Taking Time Off From Writing by Ian M. Rogers
April 4, 2024Uncle (Guest Essay # 9)
April 26, 2024Wax Tulips in Connecticut
by Elaina (first published in Drunk Monkeys, Pop Culture Edition)
We always think of the Italian grape-stomping hijinx, or the chocolate factory episodes when we think of I Love Lucy, but a deeper cut with the tightest writing lies in Season Six of I Love Lucy in which she grows tulips for a Home and Garden competition. Lucy and Ricky, (along with their besties, the Mertzes) have moved Connecticut. Lucy has adopted a green thumb, and thinks her pink tulips have a real shot at first place for a Home and Garden competition. Her competitor is Betty Ramsey, nosy next-door neighbor, who wins every year with her perfect yellow tulips. The more I watch this episode over the years, the more nuances I glean from it. Maybe the writers didn’t intend, but it speaks so loudly about women and how we pit ourselves against one another and sometimes miss the whole point—to move in stride and encourage each other during new ventures. But that’s not nearly as fun to watch. I get it.
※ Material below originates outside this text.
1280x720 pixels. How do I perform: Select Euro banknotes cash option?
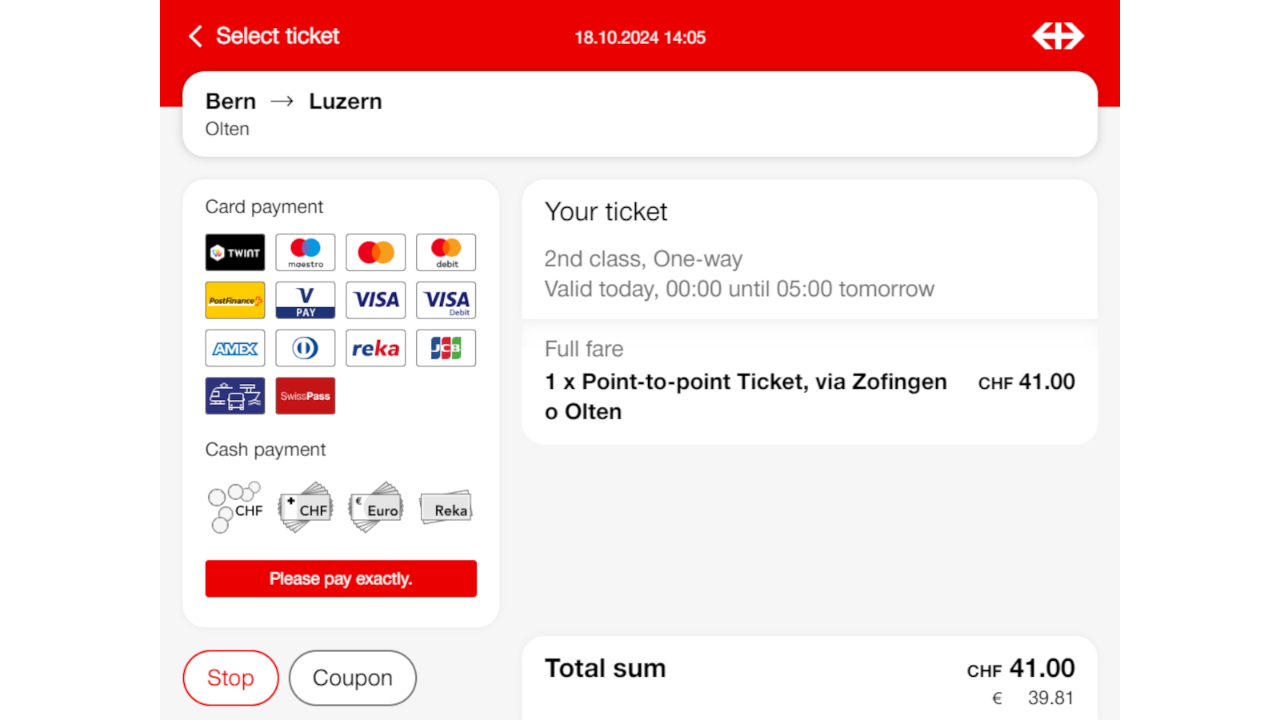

Ethel Mertz tried to foster a friendly competitive spirit with Betty earlier in the episode, but failed. Early in the episode, Ethel mentions how real the fake tulips on Lucy’s kitchen table seem. Ricky thinks they’re real. Now the viewer is given that information because a writer knew to foreshadow–put that tidbit in the pocket of your memory for later.
Besides the solidly wrapped plot and gorgeously penned narrative, it’s got the physical comedy the makes this show the legendary classic it is. There’s a scene where Lucy and Ethel stare at the old fashioned (even for them, yes) lawn mower that they borrow from the Ramseys, trying to figure out how it works. Once atop the mower, and once the engine is “cranked up” thanks to Ethel, Lucy’s comedic prowess does the rest. The mower runs amuck, and unless you’re dead inside, you laugh for real. Lucille Ball utilized every fiber of her body for comedy. She’s the original Kate McKinnon and Carol Burnett.
Ricky promised up and down, repeatedly, that he’d mow the lawn before Lucy’s tulip competition for Home and Garden. Lucy thinks, Screw it. I’ll do it myself. This is when she plows down Betty’s tulips because she cannot control this beast of a mower. It even takes her down the Boston Post Road. She returns with piles of New England nature in her hair, down her shirt.
Later in the episode, Ricky finally gets around to the mower late at night after returning from a Yankees game with Fred and ends up doing the same thing to his wife’s tulips that Lucy did to her neighbor’s tulips. It’s a truly well-sewn plot. We get to hear Ricky’s high-pitched falsetto while explaining how dark it was outside—as dark as the inside of his sombrero. We get to watch the tulips “melt” in the sun during the judging. God, I wish I could see this episode in color.
I go back to this episode all the time because I love the season six episodes, but mostly because it has all elements: good writing, physical comedy, relationship problems, Lucy and Ethel in their Sunday spring attire, communication problems, Little Ricky’s terrier named Fred, and the fake outdoors, which we rarely get to see in the NYC episodes.
We also learn both men’s real full names which always tickles me. Fred’s middle name is Hobart. The writers even throw in a bit about Fred begging Ricky for a “turn” on Ralph Ramsey’s ride on mower, like two kids on the playground. The details always set shows like this apart from the rest. Also, it’s just really f*cking funny. It’s the second to last I Love Lucy episode ever aired, and it’s gold.
The episode first aired on April 29, 1957.